By the way, I know you’re all jealous that I can sleep in past 8AM, but trust me; it’s overrated. The novelty of this unemployment shit has worn off, and I am BORED. 😦
Anyway, I look at the caller ID, and it is a staffing agency calling me. I’m like, “Oh, GOODY! Maybe I’ll have a job today!” So, I answer, and immediately upon hearing the recruiter’s voice, I know that this will not end well. It was extremely difficult to understand what the recruiter, whom I will assume is Indian, was saying, and he was kind of yelling at me because I kept asking him to repeat himself due to my inability to understand him.
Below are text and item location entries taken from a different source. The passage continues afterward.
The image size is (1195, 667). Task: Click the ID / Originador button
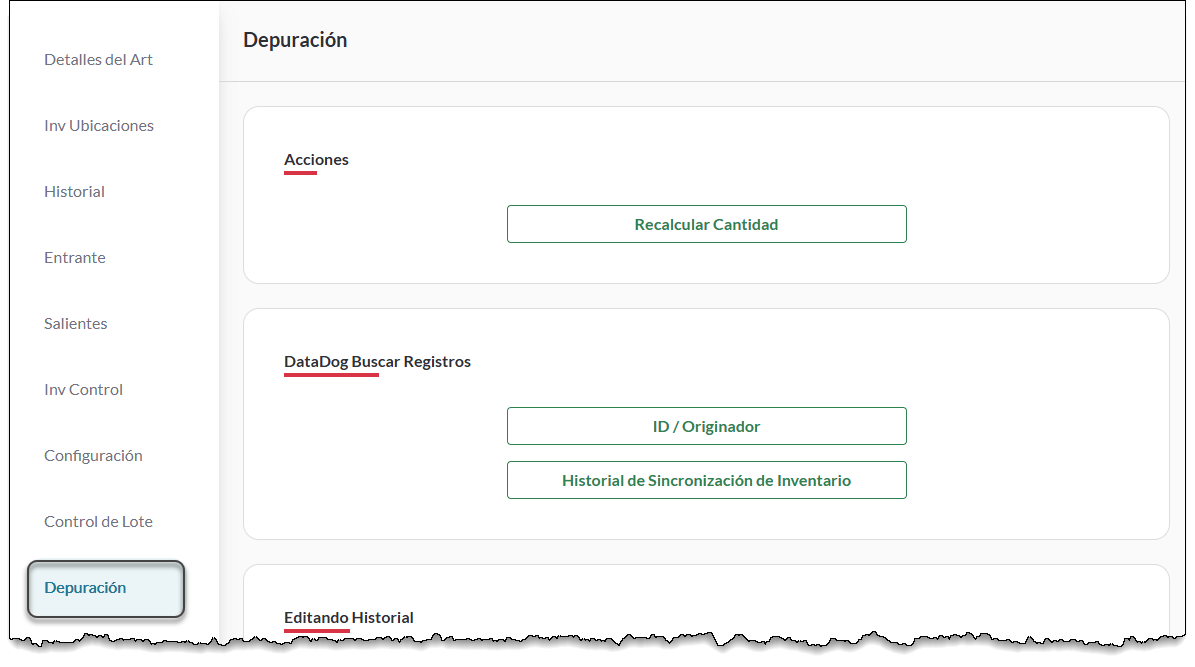pos(706,426)
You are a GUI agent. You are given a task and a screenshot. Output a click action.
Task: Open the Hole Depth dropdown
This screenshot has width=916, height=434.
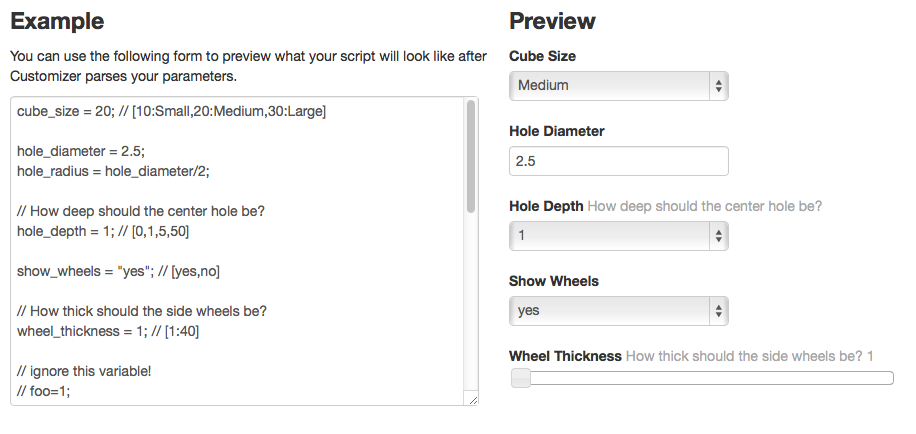(x=618, y=236)
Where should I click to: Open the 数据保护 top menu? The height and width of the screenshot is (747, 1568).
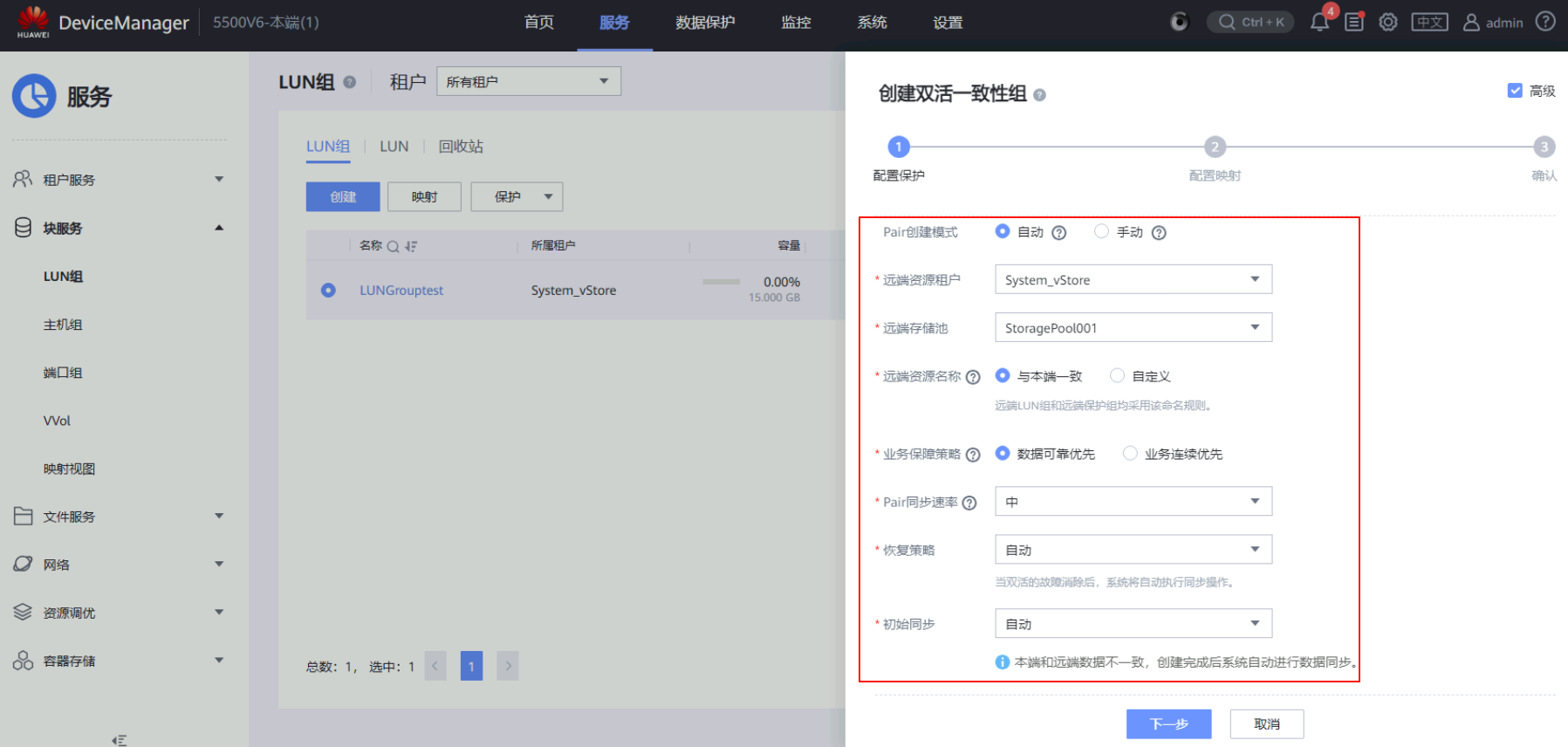click(705, 23)
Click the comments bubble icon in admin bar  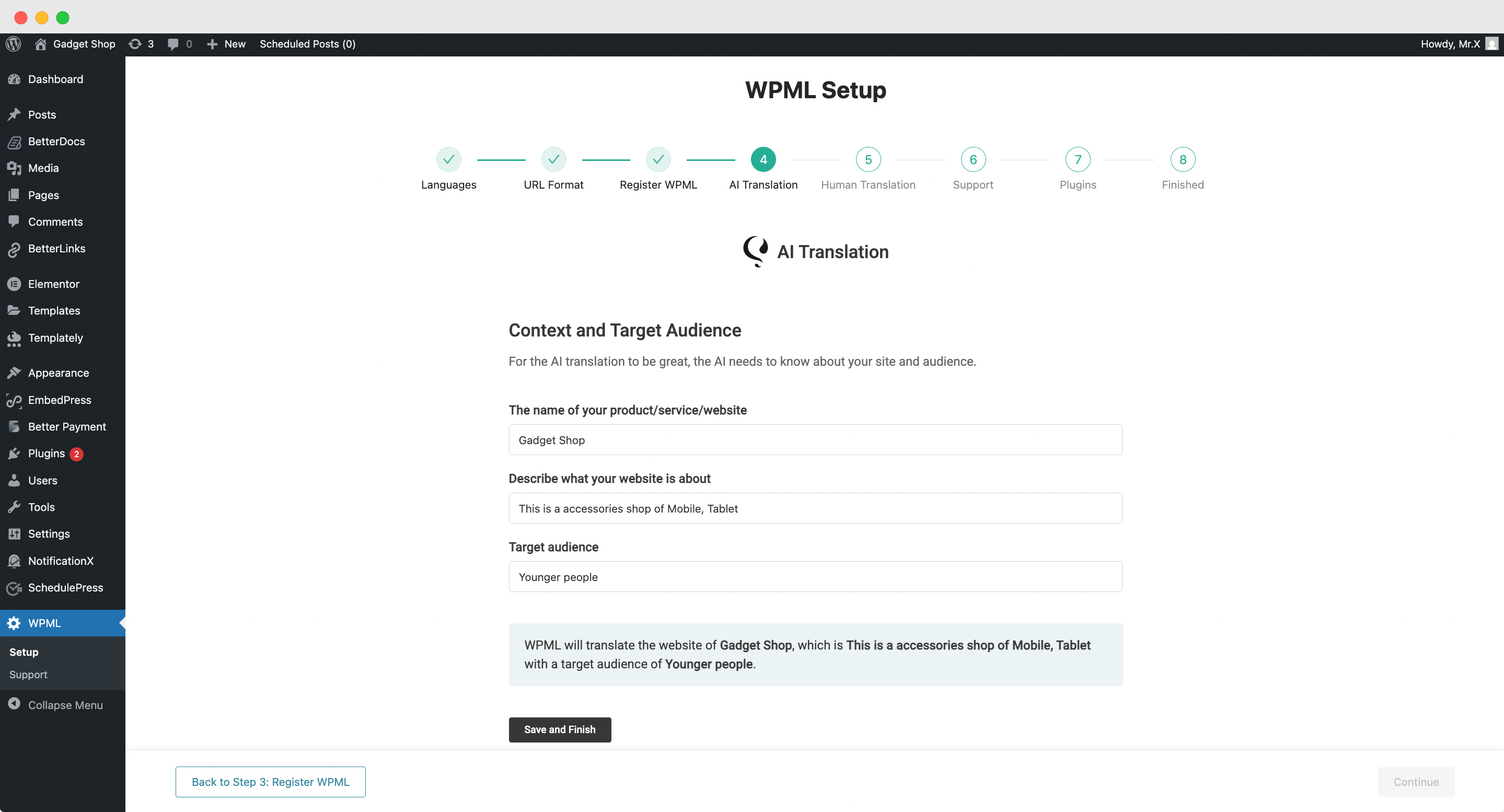(173, 44)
And I could have sworn that the guy who was talking to me said to one of his coworkers in in the background that I “hear with an accent,” which really wouldn’t be applicable, given that I was actually hearing one.
So the semi-rude recruiter tells me about an administrative assistant gig, that he sent me the job description via e-mail, and that he wanted me to retrieve it so he could go through it with me. After I finally coax my three-year-old laptop (which is, like, a billion in computer years) to wake up, I open my e-mail and review the job description:
- Standard administrative assistant duties.
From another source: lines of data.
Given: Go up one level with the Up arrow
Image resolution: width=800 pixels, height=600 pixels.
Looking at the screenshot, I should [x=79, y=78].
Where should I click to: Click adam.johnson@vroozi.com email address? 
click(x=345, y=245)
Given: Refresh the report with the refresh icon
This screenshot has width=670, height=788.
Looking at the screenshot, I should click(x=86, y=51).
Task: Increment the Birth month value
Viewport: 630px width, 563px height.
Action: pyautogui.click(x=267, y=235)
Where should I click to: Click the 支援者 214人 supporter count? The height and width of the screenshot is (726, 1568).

Okay. The nearly 9 years I spent working in an office environment at a university gives me more than enough experience with that, and maybe this will give me a great transition into HR and complement the Master’s degree I’m about to earn.
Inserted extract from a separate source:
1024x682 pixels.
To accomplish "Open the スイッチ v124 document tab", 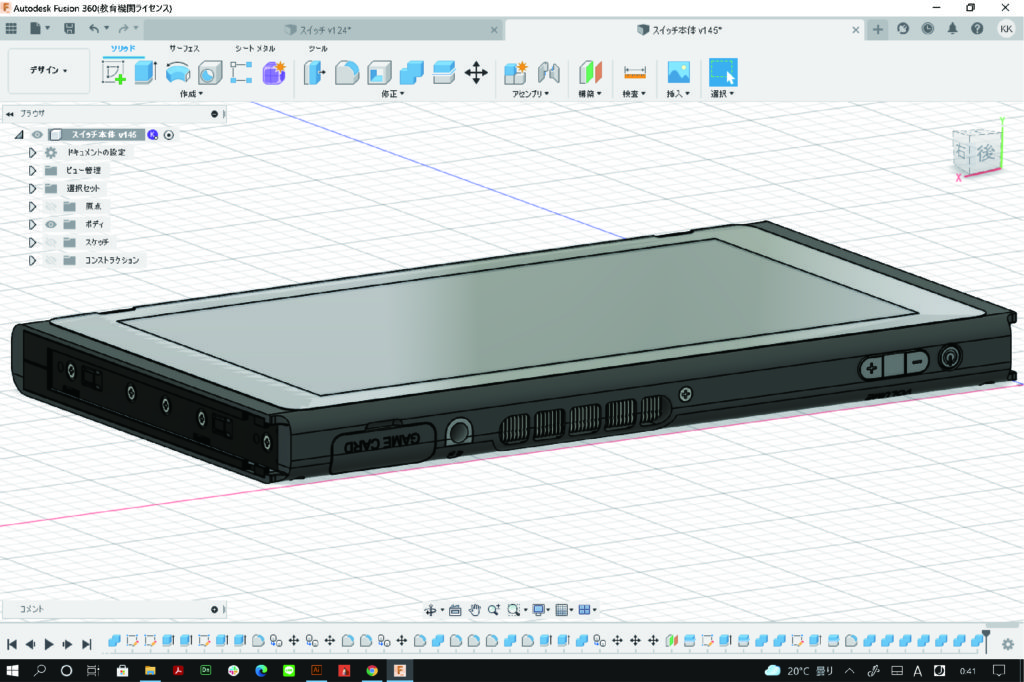I will coord(324,30).
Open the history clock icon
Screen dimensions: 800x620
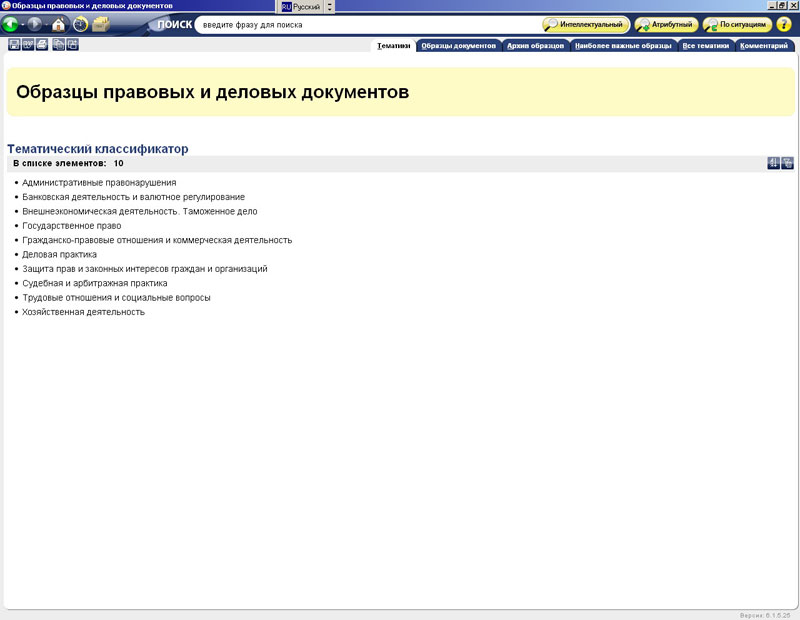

- Shift is from 6:30AM-3:00PM.
O…kay. That’s a bit early, but I’m used to waking up at the asscrack of dawn to get to work, as my old shift was 7AM-4PM.
- Location…Fisher, IL.
I have lived in Illinois all my life, and I have never heard of a city/town called “Fisher” in IL. So, I ask the recruiter how far Fisher is from Chicago. Yes, I could have Googled it, but I figured that since he cold-called me (as I have never registered with his staffing agency, which means he may have gotten my resume from Monster or CareerBuilder), he could see whether I was anywhere near Fisher, IL. His answer: 129 miles.
ONE HUNDRED TWENTY-NINE GOT-DAMN MILES!!!
I then advise the recruiter that I must respectfully decline the offer, as there is no way in hell that I am going to commute 129 miles each day from my cozy little one bedroom apartment in Rogers Park to a village with, ostensibly, no people who look like me. Plus, I do not drive. How in the hell would I get there?